Information »
■ ■ ■

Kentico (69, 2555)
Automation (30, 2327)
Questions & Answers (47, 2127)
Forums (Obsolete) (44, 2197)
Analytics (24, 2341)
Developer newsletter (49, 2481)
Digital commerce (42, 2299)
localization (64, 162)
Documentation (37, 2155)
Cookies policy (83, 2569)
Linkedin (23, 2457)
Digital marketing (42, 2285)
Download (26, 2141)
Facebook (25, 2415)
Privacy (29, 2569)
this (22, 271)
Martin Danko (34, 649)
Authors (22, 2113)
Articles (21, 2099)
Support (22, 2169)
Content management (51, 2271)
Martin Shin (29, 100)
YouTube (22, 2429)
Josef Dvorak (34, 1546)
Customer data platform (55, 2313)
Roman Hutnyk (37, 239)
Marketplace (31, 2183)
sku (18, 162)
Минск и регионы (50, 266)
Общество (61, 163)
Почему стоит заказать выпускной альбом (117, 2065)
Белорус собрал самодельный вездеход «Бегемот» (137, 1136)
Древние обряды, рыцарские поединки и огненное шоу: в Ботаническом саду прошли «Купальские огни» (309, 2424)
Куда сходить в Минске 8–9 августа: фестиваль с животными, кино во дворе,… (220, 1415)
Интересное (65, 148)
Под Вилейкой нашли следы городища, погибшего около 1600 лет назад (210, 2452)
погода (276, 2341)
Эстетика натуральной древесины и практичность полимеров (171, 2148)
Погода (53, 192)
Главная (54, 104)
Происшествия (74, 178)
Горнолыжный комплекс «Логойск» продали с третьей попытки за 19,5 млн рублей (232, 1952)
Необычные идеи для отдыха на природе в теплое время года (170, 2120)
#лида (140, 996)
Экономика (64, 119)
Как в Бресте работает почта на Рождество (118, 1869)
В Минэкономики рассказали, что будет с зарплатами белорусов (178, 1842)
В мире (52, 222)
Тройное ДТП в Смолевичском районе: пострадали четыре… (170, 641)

■ ■ ■

Task statement » Repeat the data above starting at the line with "Эстетика натуральной древесины" and ending at its last line, exactly, with no other lines.

Result »
Эстетика натуральной древесины и практичность полимеров (171, 2148)
Погода (53, 192)
Главная (54, 104)
Происшествия (74, 178)
Горнолыжный комплекс «Логойск» продали с третьей попытки за 19,5 млн рублей (232, 1952)
Необычные идеи для отдыха на природе в теплое время года (170, 2120)
#лида (140, 996)
Экономика (64, 119)
Как в Бресте работает почта на Рождество (118, 1869)
В Минэкономики рассказали, что будет с зарплатами белорусов (178, 1842)
В мире (52, 222)
Тройное ДТП в Смолевичском районе: пострадали четыре… (170, 641)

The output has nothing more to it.